Now deciding whether any anthology is good or bad is simply a matter of mathematics.  If the collection has more good stories than bad ones, it’s a good book and just the opposite if the clunkers outnumber the decent yarns.  This volume contained a total of twenty stories and in the end the break down was four truly great pieces, ten good ones and six duds.  Ergo, an excellent package all around, to include Laura Given’s humorous cover which tips its Stetson to the old TV series, the Wild Wild West.

Among the stellar quartet was “Chin Song Ping & the Fifty Three Thieves” by editor Givens.  It’s the first story and my personal favorite.  A Chinese rift on the Arabian legend of Ali Baba with a little Jackie Chan kung fu humor thrown in for good measure.  Original, surprising and fun, it has all the elements to make you glad you picked this book up.  Whereas “The Road to Bodie” is a sensitive drama about a young Mexican woman caught between two untenable situations, desperate to take her widowed mother and flee to a better life in Texas.  And then there’s “The Enterprising Necromancer,” about a shrewd fellow whose business is raising the dead.  A deliciously twisted fable that had me chuckling aloud.  The final gem is “Snake Oil” by Jennifer Campbell Hicks about an elixir salesmen who arrives in town in a new, fancy dirigible. 

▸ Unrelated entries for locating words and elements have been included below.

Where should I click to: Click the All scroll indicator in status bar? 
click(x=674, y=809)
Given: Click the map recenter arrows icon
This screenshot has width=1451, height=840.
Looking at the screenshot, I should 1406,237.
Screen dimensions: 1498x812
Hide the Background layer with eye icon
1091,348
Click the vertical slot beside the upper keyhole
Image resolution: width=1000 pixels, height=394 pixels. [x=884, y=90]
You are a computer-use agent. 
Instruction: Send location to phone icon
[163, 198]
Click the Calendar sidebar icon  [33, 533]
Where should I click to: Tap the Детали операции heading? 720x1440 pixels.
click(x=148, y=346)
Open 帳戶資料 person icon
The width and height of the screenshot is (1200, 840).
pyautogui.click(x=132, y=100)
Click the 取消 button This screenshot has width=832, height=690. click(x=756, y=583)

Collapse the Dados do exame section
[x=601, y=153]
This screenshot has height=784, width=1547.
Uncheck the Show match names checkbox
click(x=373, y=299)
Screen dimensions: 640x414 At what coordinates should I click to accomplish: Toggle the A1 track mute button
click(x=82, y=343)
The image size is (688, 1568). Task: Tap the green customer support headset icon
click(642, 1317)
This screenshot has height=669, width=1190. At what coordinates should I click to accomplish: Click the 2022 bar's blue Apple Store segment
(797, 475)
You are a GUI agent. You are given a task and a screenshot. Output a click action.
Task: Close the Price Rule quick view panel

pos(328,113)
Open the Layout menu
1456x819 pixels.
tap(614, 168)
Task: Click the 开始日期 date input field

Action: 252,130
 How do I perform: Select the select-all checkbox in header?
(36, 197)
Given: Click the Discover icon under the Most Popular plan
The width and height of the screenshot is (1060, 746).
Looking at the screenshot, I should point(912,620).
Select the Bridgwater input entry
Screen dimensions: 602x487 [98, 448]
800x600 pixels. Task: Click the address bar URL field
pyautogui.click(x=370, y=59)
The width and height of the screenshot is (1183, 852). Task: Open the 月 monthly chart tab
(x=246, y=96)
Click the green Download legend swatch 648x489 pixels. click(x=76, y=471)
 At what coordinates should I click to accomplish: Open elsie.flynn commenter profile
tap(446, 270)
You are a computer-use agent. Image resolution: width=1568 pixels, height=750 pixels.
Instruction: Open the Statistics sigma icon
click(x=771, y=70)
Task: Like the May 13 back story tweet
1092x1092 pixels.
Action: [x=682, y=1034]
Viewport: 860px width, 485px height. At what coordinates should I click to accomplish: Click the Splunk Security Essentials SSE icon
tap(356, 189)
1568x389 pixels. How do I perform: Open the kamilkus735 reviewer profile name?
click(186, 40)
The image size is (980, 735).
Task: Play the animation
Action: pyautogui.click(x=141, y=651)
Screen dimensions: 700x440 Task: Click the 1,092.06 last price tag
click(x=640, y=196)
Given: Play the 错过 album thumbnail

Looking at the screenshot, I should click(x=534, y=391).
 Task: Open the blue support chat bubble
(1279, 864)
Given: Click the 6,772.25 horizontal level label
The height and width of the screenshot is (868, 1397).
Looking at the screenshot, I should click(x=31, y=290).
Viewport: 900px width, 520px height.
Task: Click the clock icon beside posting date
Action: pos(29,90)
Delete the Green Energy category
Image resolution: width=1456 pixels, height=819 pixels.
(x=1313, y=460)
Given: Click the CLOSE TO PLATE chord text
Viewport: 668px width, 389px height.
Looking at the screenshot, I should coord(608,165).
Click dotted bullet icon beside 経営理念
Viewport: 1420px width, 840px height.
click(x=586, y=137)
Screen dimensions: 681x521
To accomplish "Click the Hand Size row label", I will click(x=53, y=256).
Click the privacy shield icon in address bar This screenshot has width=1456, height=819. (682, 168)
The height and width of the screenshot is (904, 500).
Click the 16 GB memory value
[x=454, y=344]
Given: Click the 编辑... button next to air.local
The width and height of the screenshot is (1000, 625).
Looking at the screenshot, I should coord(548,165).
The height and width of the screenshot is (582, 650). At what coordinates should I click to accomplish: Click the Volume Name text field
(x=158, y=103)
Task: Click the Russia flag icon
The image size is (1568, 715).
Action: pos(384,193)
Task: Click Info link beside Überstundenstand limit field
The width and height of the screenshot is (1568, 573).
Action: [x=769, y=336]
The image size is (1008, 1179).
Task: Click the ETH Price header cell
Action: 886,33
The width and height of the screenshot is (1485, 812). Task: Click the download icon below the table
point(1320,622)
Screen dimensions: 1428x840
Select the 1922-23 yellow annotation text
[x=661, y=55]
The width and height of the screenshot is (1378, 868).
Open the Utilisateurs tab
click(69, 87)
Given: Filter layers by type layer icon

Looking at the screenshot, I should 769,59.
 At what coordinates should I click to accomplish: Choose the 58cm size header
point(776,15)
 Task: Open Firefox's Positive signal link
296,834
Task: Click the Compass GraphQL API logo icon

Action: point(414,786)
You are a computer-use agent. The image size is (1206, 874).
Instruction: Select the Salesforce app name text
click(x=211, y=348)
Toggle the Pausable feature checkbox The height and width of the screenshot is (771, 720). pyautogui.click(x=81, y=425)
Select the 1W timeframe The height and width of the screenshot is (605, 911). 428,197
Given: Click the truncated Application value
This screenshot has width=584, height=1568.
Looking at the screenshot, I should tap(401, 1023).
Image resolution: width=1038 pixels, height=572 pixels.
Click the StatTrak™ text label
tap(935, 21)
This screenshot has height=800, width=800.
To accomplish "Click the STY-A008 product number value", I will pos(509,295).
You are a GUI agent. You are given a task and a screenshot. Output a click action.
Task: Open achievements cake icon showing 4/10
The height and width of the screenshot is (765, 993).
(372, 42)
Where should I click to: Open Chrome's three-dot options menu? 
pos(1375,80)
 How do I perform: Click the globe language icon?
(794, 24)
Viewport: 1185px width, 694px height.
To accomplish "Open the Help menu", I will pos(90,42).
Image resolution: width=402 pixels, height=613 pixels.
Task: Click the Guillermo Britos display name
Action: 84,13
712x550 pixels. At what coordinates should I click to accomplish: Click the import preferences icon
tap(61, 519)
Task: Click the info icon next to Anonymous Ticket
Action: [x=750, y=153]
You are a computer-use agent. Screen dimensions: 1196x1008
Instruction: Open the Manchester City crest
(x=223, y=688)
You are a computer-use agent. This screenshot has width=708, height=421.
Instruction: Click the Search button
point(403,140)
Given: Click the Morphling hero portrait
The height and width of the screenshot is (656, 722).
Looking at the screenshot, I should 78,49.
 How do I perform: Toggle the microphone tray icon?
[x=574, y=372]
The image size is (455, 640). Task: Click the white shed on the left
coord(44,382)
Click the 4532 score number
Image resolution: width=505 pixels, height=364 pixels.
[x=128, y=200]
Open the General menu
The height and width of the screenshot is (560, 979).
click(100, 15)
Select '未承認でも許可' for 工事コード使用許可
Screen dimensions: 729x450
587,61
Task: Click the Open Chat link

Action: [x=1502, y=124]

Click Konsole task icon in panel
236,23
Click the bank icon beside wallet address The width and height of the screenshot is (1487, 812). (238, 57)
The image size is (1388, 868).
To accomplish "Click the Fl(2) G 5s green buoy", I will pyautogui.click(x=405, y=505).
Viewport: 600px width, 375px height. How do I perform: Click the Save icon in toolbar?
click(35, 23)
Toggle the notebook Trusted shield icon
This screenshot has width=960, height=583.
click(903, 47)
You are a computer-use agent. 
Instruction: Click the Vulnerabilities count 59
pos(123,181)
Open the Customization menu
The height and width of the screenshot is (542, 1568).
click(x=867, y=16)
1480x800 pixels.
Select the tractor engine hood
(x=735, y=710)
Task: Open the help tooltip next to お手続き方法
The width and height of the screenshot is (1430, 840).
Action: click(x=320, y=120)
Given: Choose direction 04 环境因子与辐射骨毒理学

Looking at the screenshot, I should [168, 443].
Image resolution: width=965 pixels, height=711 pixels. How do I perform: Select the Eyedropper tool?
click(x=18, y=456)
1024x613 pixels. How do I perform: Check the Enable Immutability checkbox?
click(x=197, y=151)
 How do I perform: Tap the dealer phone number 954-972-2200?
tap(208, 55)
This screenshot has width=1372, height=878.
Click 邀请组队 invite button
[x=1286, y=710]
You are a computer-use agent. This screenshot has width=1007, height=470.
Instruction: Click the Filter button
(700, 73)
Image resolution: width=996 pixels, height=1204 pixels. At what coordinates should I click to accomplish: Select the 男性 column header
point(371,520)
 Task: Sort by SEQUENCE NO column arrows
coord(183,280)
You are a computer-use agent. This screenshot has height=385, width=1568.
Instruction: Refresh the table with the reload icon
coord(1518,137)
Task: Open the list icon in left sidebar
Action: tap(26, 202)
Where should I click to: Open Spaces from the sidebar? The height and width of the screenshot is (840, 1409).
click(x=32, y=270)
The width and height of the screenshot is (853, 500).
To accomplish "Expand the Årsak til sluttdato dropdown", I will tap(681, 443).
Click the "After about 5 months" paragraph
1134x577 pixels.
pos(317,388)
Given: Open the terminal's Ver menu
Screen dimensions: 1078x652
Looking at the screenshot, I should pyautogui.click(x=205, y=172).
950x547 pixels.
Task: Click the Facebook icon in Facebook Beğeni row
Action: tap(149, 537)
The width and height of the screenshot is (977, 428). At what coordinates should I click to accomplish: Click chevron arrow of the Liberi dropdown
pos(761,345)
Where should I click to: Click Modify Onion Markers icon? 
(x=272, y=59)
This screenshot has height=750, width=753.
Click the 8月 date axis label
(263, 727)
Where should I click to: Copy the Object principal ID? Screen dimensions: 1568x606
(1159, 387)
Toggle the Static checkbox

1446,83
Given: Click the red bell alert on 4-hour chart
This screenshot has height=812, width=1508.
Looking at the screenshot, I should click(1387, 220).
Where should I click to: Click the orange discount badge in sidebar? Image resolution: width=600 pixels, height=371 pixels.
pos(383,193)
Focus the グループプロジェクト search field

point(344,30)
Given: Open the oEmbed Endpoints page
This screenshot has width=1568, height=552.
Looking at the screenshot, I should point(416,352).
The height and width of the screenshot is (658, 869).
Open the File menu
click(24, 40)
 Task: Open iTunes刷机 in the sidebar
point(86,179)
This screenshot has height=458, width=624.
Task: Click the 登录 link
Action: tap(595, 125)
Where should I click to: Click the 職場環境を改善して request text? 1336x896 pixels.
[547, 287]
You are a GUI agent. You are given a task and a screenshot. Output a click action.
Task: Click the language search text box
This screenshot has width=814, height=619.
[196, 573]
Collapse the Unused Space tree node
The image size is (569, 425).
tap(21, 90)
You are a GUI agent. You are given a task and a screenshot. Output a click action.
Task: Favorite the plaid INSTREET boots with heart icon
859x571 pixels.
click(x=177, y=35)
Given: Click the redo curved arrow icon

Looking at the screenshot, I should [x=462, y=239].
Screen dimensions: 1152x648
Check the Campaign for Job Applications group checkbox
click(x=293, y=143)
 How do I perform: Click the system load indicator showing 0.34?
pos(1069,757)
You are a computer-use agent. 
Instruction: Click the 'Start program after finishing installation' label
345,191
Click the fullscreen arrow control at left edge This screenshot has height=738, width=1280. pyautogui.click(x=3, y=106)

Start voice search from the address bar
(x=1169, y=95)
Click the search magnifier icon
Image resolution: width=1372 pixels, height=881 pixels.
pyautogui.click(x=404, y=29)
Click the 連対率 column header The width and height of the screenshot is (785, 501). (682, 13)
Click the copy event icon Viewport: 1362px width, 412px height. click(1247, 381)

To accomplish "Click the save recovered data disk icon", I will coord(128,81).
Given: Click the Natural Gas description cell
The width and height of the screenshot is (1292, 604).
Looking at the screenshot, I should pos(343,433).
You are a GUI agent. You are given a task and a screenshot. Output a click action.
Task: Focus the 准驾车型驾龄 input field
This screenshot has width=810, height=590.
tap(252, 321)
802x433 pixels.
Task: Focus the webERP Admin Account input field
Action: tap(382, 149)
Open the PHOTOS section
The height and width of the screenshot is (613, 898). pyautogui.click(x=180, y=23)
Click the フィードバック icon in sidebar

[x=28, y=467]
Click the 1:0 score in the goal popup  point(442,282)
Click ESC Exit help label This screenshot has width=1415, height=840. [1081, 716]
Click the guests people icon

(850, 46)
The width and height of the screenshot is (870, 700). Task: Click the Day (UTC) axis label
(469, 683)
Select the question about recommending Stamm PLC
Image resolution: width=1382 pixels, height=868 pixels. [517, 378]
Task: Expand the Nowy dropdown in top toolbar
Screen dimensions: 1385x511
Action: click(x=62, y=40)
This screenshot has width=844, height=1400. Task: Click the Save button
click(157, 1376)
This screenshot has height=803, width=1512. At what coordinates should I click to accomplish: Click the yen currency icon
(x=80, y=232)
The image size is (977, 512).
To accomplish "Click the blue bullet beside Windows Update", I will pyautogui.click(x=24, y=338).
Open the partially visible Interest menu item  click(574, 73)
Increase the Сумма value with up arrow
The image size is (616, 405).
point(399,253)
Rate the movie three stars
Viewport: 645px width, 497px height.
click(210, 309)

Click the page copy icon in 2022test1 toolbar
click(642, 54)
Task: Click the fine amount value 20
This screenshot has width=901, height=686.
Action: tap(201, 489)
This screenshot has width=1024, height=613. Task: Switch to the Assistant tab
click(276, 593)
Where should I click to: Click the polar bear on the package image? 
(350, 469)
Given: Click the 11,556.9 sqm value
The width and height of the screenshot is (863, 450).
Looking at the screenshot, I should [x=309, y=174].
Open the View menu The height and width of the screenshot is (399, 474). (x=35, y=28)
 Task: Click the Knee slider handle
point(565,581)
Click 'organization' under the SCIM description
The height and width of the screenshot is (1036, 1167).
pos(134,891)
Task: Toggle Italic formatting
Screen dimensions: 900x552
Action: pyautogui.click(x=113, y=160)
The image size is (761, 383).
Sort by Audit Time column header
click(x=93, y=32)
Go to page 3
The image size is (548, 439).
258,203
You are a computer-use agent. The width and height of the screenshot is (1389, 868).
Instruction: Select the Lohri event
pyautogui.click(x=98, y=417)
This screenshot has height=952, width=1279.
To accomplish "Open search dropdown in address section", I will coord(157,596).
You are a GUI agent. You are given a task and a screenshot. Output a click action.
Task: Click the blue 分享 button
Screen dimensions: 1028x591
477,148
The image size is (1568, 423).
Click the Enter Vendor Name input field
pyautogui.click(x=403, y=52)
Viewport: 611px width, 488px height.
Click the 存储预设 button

Without listing all the other ten tales that I liked, let me add honorable mentions to David Boop’s “Bleeding the Bank Dry,” “The Last Defenders,” by Carol Hightshoe, “Smile” by Kit Voker and “A Specter in the Light,” by David Lee Summers.  Coupled with the others, these adventures into the strange and scary west all proved to be entertaining.  As for those I labeled duds, you’ll just have to pick those out yourself.  All art is subjective and who knows, maybe one of them will tickle your particular fancy.

The bottom line here is “Six-Guns Straight From Hell” is a solid, marvelous anthology for those of you who like to mix your genres.  So grab a copy, load your six-shooters and saddle up for some macabre adventures.  It’s one “Hell” of a ride.